Content starts
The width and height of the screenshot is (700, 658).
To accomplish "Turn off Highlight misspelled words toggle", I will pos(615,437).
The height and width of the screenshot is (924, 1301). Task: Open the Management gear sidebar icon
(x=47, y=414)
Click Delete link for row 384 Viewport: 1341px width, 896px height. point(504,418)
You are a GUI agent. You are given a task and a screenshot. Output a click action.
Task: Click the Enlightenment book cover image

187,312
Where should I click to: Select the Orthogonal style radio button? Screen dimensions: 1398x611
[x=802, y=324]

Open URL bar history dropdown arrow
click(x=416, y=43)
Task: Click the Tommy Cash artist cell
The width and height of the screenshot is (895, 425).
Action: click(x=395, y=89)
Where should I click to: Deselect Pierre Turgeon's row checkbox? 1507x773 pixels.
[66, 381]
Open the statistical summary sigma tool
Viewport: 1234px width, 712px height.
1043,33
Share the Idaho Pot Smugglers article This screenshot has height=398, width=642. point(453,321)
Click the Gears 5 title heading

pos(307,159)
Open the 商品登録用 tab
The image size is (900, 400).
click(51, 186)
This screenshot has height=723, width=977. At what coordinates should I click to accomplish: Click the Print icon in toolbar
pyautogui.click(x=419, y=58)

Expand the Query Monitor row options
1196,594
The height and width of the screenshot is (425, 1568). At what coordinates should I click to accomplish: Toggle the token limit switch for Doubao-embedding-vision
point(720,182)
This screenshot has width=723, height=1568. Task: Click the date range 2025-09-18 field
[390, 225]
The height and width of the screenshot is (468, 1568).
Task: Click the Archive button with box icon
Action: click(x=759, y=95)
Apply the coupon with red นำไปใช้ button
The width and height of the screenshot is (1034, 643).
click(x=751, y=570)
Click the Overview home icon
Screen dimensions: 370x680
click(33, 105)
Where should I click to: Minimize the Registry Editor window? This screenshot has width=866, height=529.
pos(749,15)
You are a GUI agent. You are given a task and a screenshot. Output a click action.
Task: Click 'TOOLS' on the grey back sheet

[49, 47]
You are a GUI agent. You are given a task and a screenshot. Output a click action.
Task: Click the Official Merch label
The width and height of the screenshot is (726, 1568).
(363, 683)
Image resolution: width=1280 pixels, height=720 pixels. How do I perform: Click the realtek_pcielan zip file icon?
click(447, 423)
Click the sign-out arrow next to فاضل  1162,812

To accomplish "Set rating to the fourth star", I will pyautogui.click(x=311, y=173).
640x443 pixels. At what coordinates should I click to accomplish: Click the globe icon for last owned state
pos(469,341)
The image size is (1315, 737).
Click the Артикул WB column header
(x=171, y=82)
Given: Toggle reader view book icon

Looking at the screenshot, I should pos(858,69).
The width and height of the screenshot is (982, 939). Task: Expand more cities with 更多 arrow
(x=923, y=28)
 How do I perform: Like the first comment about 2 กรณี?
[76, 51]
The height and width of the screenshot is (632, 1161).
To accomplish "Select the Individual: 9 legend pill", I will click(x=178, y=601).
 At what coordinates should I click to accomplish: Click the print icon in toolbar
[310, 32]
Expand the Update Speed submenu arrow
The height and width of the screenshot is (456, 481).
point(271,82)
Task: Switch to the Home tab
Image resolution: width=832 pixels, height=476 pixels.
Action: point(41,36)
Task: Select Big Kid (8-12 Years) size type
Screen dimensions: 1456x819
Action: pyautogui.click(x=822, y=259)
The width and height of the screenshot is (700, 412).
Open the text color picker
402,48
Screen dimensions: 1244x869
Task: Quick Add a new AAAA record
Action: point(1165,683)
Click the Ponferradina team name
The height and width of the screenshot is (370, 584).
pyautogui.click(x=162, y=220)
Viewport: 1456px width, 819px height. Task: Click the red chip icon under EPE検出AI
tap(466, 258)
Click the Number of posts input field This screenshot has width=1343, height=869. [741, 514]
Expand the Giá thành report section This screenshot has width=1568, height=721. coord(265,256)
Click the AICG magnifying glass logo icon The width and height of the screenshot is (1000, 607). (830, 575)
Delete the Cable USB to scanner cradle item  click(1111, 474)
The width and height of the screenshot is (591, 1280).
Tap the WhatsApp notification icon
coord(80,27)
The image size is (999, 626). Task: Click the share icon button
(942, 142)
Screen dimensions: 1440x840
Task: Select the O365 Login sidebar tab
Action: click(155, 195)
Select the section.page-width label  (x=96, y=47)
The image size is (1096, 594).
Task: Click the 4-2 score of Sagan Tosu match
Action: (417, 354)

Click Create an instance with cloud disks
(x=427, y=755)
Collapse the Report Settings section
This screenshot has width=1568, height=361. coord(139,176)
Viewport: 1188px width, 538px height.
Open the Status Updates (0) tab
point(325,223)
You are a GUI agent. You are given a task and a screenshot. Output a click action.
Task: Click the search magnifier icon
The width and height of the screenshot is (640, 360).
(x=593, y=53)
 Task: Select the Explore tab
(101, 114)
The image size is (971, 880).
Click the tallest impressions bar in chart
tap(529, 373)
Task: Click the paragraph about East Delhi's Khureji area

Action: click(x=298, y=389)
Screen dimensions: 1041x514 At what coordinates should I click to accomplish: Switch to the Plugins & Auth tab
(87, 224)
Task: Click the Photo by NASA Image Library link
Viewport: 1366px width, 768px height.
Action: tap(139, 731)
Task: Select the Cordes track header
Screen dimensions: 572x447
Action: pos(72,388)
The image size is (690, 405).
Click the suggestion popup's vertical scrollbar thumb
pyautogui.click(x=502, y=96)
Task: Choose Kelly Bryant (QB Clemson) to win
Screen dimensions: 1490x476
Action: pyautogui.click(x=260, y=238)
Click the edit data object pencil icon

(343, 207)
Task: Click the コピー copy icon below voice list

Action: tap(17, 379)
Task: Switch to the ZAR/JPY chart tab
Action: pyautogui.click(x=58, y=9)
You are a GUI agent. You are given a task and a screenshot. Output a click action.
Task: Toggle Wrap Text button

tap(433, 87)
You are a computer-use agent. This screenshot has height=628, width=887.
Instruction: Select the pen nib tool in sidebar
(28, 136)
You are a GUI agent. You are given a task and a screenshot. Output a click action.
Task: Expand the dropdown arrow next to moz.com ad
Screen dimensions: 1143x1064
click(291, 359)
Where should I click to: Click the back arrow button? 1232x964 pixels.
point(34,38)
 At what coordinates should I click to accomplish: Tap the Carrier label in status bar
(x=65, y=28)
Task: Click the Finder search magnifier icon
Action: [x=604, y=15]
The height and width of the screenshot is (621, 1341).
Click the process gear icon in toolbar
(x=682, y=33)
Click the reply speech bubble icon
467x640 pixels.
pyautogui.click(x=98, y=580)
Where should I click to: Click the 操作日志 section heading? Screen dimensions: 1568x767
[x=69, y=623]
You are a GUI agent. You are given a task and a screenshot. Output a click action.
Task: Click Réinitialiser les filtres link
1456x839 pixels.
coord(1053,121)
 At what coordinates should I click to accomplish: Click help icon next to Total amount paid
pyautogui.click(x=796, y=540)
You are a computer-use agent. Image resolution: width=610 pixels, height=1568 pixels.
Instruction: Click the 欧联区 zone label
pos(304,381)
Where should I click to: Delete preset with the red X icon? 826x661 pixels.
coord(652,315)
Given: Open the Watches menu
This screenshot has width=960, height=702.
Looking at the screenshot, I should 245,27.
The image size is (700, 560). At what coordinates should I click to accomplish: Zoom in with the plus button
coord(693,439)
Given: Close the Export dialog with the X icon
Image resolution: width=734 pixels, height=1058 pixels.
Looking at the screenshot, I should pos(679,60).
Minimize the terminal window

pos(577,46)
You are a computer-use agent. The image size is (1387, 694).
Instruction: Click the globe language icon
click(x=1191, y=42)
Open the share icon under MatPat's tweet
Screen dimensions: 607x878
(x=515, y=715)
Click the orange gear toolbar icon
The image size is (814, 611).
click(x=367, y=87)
Content ends
### Problem to work on
Find how many lines in the entries above use the word "link". Write the number alone.

### Written response
3